In this way, our thoughts give rise to a field of emotions that are nourished and strengthened by our continued attention to them, creating a self-generating feedback loop: particular thoughts generate predictable feelings, which then inspire more thoughts that intensify and reinforce those feelings. Said another way, the thoughts we think most frequently lead to chronic moods that can become so differentiated that we actually label them with a diagnosis. But this final manifestation— whether it’s an abundant, fragrant rosebush or a malevolent weed—began as something so small that it was barely perceptible. The thoughts you most dominantly offer engender your most dominant emotional states, and the more attention you give to these, the stronger and more resilient they grow. For better, and for worse.
What distinguishes a pleasurable emotion like love from a painful emotion like sadness or rage is the frequency and speed at which its energy vibrates. The vibrations we offer in every moment are transmitted through the airwaves like radio signals, and are registered by everyone and everything around us. In the same way that a magnet is attractive to steel, we draw energy into our lives that resonates at a similar frequency to our own. As human beings, we are like walking, breathing energy towers that are in every moment broadcasting a frequency to everyone and everything we are in relationship with—and that includes our careers. The quality of the energy we send out determines the quality of the people, situations, circumstances, events, and experiences that we draw into our lives in response.
When we view ourselves as clumps of matter, rather than as unlimited streams of pure energy and consciousness, we tend to view action as the primary means for accomplishing goals. First we must take the action, we think, and then we’ll receive the benefit of that action. But when you understand the more subtle realms of life, you come to see that the reverse is not only true, but far more effective. You can actually align in thought, emotion, and energy with your desired outcome, and that energy will draw you to the actions that will support its unfolding. Actions that are taken from a state of energetic, mental, and emotional alignment with the end goal are infinitely more powerful than those taken without this connection.
In your own life, can you tell the difference between an action taken from obligation and one that is genuinely inspired? Can you feel the difference in work that’s been done begrudgingly and work that has been offered with joy in the giving? The same facial muscles are activated in both cases, but can you tell a sincere smile from a fake one? If you answered yes to even one of these questions, you must acknowledge the existence of a world beyond what can be perceived through your five senses. Although it can’t be quantified or counted, this realm exerts a far greater effect on us than anything we can see or taste or touch.

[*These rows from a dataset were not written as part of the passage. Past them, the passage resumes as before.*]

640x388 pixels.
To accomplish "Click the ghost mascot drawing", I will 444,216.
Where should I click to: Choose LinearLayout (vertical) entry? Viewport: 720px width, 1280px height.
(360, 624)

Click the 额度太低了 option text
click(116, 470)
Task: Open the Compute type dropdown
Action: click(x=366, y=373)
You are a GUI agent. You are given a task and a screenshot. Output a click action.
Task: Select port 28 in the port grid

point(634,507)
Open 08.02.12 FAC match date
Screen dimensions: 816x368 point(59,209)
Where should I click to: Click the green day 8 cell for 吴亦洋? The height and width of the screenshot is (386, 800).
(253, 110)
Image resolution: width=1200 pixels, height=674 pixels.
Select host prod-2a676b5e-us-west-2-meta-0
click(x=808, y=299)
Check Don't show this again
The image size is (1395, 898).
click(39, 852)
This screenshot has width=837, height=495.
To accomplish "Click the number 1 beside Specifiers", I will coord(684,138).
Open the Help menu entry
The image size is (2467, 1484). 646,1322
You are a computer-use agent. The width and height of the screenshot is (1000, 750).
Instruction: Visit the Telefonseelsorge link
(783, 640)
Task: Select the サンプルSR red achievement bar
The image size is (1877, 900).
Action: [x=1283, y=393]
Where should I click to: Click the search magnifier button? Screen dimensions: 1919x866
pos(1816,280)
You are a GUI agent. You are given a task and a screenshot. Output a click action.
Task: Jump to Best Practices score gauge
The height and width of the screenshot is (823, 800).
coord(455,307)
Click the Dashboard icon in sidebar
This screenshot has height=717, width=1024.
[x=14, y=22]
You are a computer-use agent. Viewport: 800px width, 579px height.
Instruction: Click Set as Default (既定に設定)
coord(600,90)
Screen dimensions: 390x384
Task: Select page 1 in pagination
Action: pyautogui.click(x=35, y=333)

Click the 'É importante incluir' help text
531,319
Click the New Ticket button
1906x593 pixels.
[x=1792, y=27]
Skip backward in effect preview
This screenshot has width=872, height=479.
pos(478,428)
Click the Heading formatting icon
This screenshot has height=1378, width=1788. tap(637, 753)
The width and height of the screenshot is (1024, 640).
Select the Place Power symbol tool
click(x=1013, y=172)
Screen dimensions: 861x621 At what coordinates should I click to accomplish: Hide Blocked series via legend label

No scientist can objectively measure the appreciation that comes from eating food that was prepared with love (not at the time of this writing, anyway), but most would agree that this is the stuff that makes life worth living. Fulfillment does not occur from just filling our bodies with requisite amounts of fiber and protein, and it doesn’t come about from clocking in to a job each day only for the sake of making ends meet. It occurs in the experiences we have along the way, in the subtler realms of reality where inspiration arises. This is the realm where ideas are born, and are nourished in the infant stages of their becoming.
Once you understand the world of energy and become practiced at consistently offering your energy intentionally, you will inevitably experience a shift in consciousness from lack to abundance. This is where you begin to see that you have the ability to do something other than react to the conditions in which you find yourself—or, worse, try to change those conditions so they’ll evoke from you a different reaction. You discover that you have the ability to choose what you want to experience, generate that experience for yourself from within, and—through the power of your own focus—attract to yourself those people, circumstances, and events that are an energetic match to what you desire.